### The task
Show, in full, each line of the data that contains "Follow".

(Saved entries)
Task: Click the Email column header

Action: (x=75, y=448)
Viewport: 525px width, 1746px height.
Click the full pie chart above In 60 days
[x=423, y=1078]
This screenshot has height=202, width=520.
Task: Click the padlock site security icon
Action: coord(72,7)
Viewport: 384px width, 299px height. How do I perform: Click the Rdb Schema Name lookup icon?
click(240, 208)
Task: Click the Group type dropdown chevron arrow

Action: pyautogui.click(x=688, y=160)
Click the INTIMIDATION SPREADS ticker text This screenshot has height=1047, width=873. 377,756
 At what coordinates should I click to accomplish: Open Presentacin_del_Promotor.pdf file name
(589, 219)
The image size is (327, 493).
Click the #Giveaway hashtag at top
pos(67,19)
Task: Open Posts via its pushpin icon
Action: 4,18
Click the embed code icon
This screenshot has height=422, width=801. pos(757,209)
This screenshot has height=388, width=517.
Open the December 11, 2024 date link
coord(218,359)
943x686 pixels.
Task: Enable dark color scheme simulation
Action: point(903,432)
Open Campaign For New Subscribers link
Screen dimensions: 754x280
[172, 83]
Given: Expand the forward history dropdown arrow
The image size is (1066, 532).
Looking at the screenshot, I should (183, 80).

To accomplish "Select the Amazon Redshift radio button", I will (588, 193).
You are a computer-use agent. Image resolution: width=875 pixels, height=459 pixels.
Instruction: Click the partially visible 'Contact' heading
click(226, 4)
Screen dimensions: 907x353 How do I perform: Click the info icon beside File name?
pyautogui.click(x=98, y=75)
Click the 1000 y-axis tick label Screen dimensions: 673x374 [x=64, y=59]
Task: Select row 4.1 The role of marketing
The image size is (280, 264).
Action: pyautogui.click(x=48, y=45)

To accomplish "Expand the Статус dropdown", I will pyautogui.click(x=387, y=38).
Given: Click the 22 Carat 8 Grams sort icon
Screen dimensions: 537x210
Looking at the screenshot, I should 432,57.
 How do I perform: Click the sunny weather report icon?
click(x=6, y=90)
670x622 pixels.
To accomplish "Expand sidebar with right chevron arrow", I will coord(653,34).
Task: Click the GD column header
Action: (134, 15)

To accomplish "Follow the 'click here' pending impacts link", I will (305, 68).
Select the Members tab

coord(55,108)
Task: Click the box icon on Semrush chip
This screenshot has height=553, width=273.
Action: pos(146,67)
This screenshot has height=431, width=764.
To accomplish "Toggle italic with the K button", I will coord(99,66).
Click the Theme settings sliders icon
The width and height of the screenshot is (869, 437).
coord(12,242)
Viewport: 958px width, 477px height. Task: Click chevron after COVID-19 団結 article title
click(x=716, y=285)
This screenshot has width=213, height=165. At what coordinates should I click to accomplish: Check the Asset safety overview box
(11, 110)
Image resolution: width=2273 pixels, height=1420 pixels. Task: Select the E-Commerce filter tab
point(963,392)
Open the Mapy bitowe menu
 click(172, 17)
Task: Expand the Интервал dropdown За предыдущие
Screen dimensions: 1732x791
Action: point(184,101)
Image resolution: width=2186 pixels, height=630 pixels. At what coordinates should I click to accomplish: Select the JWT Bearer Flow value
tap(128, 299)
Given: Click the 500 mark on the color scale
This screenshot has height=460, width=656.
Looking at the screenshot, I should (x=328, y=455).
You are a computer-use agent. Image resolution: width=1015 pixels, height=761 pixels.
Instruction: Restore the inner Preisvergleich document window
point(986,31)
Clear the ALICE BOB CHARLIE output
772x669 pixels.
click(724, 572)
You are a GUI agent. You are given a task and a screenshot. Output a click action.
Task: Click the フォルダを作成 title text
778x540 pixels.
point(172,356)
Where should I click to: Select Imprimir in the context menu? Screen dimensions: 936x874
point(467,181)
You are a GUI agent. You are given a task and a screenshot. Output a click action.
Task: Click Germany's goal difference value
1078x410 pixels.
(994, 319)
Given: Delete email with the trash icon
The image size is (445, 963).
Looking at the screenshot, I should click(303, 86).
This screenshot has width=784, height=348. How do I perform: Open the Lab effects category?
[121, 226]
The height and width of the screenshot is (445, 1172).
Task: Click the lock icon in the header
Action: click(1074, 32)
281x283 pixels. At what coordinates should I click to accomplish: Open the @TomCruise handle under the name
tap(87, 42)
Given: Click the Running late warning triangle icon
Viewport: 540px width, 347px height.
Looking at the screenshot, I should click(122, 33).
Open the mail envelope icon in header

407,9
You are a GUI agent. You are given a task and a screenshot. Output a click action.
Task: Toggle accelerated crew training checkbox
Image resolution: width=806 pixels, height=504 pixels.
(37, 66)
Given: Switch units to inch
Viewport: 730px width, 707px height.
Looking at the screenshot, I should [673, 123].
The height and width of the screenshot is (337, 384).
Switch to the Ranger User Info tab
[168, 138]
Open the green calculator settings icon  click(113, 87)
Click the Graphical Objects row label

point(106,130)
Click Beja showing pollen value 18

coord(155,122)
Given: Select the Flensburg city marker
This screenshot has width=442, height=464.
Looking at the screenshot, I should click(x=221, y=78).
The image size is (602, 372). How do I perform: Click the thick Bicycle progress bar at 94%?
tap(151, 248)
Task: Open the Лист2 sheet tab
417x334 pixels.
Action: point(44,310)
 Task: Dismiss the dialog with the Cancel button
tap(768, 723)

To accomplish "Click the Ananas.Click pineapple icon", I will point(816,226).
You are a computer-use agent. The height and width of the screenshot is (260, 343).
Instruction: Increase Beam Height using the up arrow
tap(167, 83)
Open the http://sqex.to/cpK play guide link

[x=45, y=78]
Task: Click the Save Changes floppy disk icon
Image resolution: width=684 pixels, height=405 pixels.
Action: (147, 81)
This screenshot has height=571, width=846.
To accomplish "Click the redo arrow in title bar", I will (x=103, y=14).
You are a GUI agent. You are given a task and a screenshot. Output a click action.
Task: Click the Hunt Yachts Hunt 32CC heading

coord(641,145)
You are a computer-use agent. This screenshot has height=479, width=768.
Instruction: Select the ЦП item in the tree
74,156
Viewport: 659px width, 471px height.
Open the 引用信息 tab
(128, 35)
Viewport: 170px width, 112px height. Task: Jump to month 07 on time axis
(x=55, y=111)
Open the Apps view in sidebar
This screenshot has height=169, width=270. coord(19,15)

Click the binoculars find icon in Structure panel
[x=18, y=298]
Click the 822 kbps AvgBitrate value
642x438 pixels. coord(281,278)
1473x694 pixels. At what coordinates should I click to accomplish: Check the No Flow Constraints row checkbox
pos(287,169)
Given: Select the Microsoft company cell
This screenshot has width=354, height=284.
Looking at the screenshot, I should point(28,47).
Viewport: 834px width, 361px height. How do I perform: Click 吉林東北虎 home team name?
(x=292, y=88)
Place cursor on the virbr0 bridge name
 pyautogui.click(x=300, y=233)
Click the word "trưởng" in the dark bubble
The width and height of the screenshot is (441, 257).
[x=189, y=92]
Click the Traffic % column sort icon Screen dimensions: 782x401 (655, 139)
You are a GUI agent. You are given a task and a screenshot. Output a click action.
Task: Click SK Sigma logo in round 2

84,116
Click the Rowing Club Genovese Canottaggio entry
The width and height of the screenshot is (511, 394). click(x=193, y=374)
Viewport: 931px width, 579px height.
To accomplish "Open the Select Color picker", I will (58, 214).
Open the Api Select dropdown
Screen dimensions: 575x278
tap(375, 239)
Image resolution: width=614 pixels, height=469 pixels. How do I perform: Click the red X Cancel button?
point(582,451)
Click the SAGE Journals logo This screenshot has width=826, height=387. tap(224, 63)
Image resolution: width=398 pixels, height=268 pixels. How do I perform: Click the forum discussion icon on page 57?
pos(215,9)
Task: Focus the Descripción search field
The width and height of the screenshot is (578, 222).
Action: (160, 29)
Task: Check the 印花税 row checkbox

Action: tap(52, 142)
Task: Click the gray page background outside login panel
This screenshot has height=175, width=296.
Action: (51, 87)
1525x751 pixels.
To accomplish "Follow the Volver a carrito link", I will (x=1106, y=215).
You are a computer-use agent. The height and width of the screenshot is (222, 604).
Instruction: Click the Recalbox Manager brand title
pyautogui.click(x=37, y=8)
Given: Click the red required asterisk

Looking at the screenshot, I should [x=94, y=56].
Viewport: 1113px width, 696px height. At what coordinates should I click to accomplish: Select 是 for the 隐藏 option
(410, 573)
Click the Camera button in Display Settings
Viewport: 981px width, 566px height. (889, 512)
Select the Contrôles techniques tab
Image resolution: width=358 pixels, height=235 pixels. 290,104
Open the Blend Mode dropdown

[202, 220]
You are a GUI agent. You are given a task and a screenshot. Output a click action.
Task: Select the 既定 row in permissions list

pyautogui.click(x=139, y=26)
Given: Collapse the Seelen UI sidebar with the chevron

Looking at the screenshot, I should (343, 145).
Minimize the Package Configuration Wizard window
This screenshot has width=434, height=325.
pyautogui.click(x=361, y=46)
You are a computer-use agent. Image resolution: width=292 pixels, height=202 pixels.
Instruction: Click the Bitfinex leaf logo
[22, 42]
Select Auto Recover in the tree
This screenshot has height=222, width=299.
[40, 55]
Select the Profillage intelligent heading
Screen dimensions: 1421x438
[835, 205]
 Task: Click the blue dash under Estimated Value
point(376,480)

### Answer to this exercise
To accomplish "Follow the 'click here' pending impacts link", I will (305, 68).
To accomplish "Follow the Volver a carrito link", I will (x=1106, y=215).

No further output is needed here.